May 25, 2023
Medical Racism Is The Reason Black Women Are More Likely To Die During Childbirth
Black women still face health inequities when giving birth. The Associated Press spoke with medical professionals about obstacles Black Americans face when they seek healthcare. The project, which lasted for one year, investigated how racism shaped health disparities today. The racist roots of medical practices revealed a harsh reality – Black patients are not taken seriously and sometimes the result is catastrophic.
Sadly, the numbers don’t lie. The Centers for Disease Control and Prevention reported that Black children were most likely to be born prematurely (14.8%) when compared to Native Hawaiian/Other Pacific Islanders (12.7%), American Indian/Alaska Native (12.3%), Hispanic (10.2%), White (9.5%), and Asian (9.2%). Black mothers were more than two times as likely to die in childbirth compared to their white counterparts in 2021, according to the CDC. While Black infants died at a rate of 10.4% compared to White infants (4.4%), for every 100,000 live births in 2020, according to the same federal data.

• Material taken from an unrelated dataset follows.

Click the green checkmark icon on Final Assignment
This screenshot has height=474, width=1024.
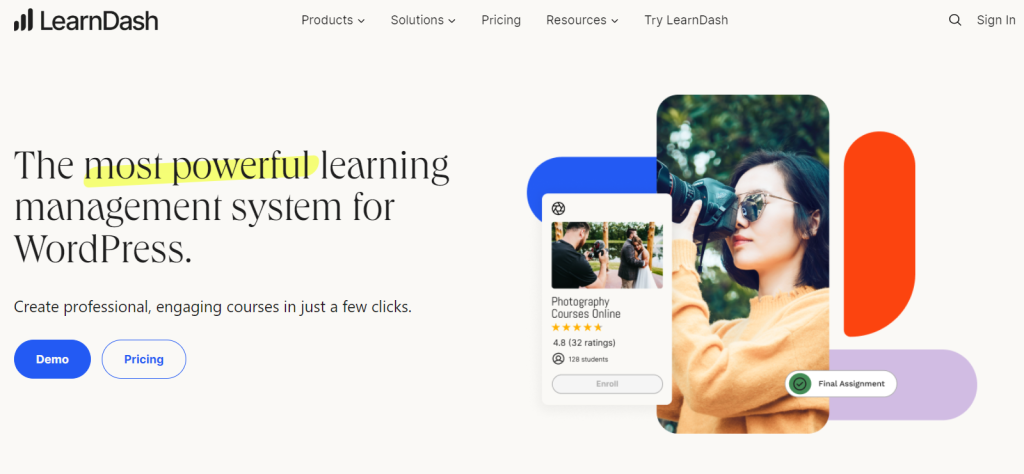tap(799, 383)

Angelica Lyons, a public health instructor at the University of Alabama-Birmingham, contacted the university’s Hospital Labor and Delivery Unit when her stomach started hurting during her pregnancy. She recalled that her students said she “didn’t look good,” the Associated Press reported. Lyons’ pain was dismissed she recalled about a woman on the phone, “She made me feel like my concern wasn’t important, and because this was my first pregnancy, I decided not to go because I wasn’t sure and thought maybe I was overreacting.”
Dr. Laura Riley, chief of obstetrics and gynecology at Weill Cornell Medicine and New York-Presbyterian Hospital, told the Associated Press, “The way structural racism can play out in this particular disease is not being taken seriously.” Dr. Riley referred to maternal sepsis, a major source of maternal mortality – which Black women are two times as likely to develop than white women. She added, “We know that delay in diagnosis is what leads to these really bad outcomes.”
The Biden-Harris administration focuses on the state of maternal health in the White House Blueprint for Addressing the Maternal Health Crisis. President Joe Biden has also designated $471 million to support the Blueprint. According to a White House briefing, the amount also, “requires all States to provide continuous Medicaid coverage for 12 months postpartum.”